Alfredo Meza

El mandatario Nicolás Maduro ha ofrecido este martes una conferencia de prensa en el palacio presidencial de Miraflores, en Caracas, para desplegar sus habituales denuncias contra el imperialismo yanqui, insultar a los presidentes de América Latina más críticos con la deriva autoritaria del régimen bolivariano y atrincherarse en su apuesta de la Asamblea Nacional Constituyente, la instancia suprema que mantiene sojuzgados a todos los poderes constituidos en Venezuela. La comparecencia de Maduro ha dejado dos noticias: el anuncio de una petición a Interpol para que capture en Brasil a la fiscal general de Venezuela, Luisa Ortega Díaz, y a su esposo, el diputado chavista Germán Ferrer y la invitación a una cumbre de la Comunidad de Estados Latinoamericanos y Caribeños (Celac) que impulse un diálogo con la alianza opositora Mesa de la Unidad Democrática (MUD).

“Yo espero que estos delincuentes sean entregados a la justicia venezolana”, dijo el mandatario durante su larga conversación con la prensa, que tuvo enlaces con las principales embajadas venezolanas en el mundo. Fue un acto curioso, porque también preguntaron los embajadores de Venezuela, líderes sindicales o abogados defensores de la causa de izquierdas en Estados Unidos. Cada uno en su momento le dio pie a Maduro para descargarse al presidente de Colombia, Juan Manuel Santos —a quien acusó de liderar las agresiones contra su Gobierno— al de Argentina, Mauricio Macri —a quien llamó “cobarde”—, al secretario general de la OEA, Luis Almagro —a quien le dijo “basura”— “y a los gobiernos golpistas de Paraguay y de Brasil”, que en días pasados acordaron la expulsión de Venezuela del Mercosur.

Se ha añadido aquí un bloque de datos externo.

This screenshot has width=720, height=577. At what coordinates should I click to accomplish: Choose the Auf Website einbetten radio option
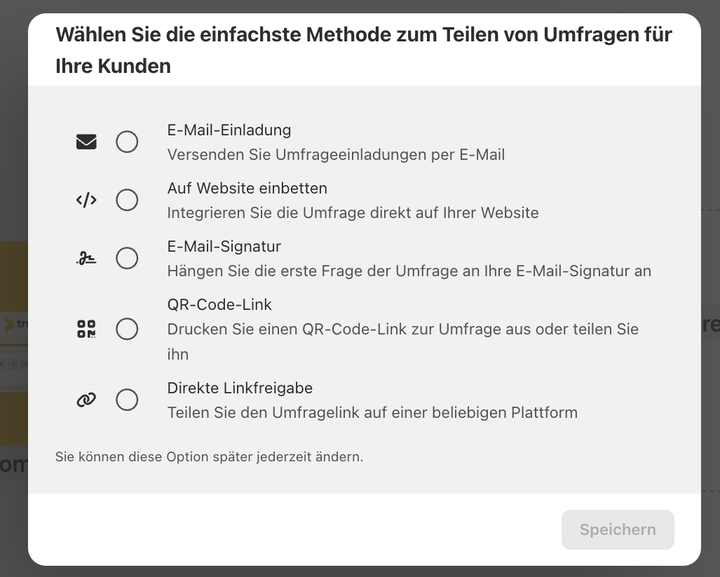127,200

Maduro también se refirió a la relación con Estados Unidos y reconoció que se encuentran “en su peor momento”. Acusó a Washington de ordenar “una persecución financiera” contra su país y auguró que el Gobierno de Donald Trump va a tomar medidas económicas contra Venezuela “que van a empeorar la situación”. Pero dijo que estaba preparando “una serie de decisiones para proteger a los venezolanos del bloqueo comercial, petrolero y financiero”. Pidió el apoyo de los venezolanos: “Si esta revolución es acosada desde adentro y desde afuera tiene derecho a defenderse. Lo vamos a hacer”.

En los últimos meses, Washington ha sancionado a altos cargos venezolanos, incluido el propio gobernante venezolano, a quien ha calificado como un dictador. A pesar de todo, Maduro se mostró dispuesto a conversar con su homólogo estadounidense. Prometió escribirle una carta: “Si la lee con buena voluntad estoy seguro de que las relaciones entre los dos países van a mejorar”.

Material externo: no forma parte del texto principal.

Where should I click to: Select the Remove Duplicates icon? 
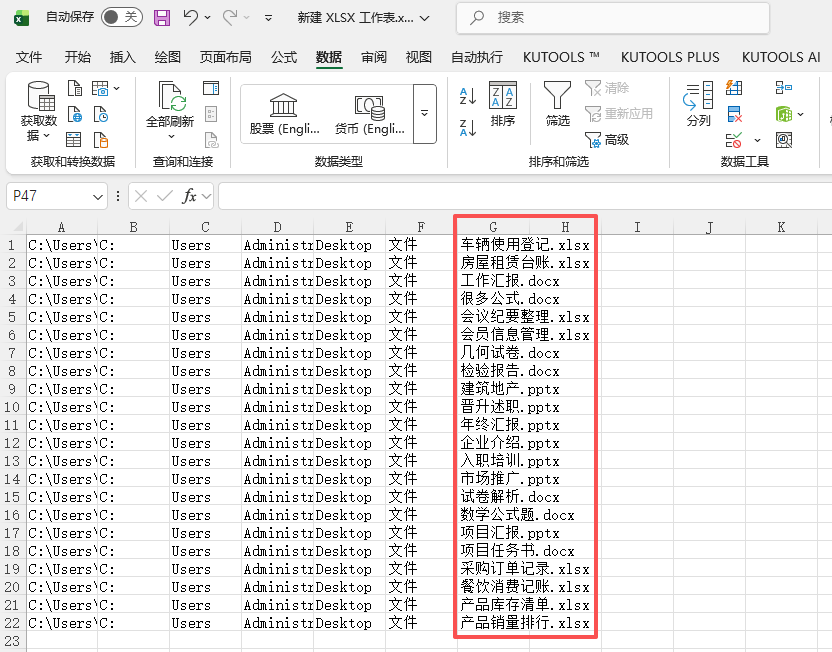(x=735, y=114)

Maduro aseguró que el diálogo con la oposición se mantiene a diario en privado, pero que desea iniciar un ciclo de conversaciones públicas, en cualquier país del mundo, con el acompañamiento de la Celac. “El expresidente de España José Luis Rodríguez Zapatero es testigo. Estamos haciendo gestiones con las Cancillerías de Ecuador, República Dominicana, El Salvador y Granada para concretar una conferencia por el diálogo y he hecho la propuesta para que invitemos a Gobiernos fuera de nuestra región para restablecer el diálogo por la soberanía y la paz de Venezuela”.

El mandatario reveló que estaba dispuesto a posponer la elección de la Constituyente a cambio de que la oposición participara. “Todo estaba listo, pero un día recibieron una llamada. Alguien habló en inglés. Al culminar la llamada decidieron no firmar ese acuerdo”. Con esa infidencia Maduro intentó la descalificación de sus adversarios. “La oposición no tiene capacidad de decidir. Para llegar a un acuerdo con nosotros primero deben recibir una orden del Norte (Estados Unidos). Es lamentable. Ninguno tiene capacidad de decisión”.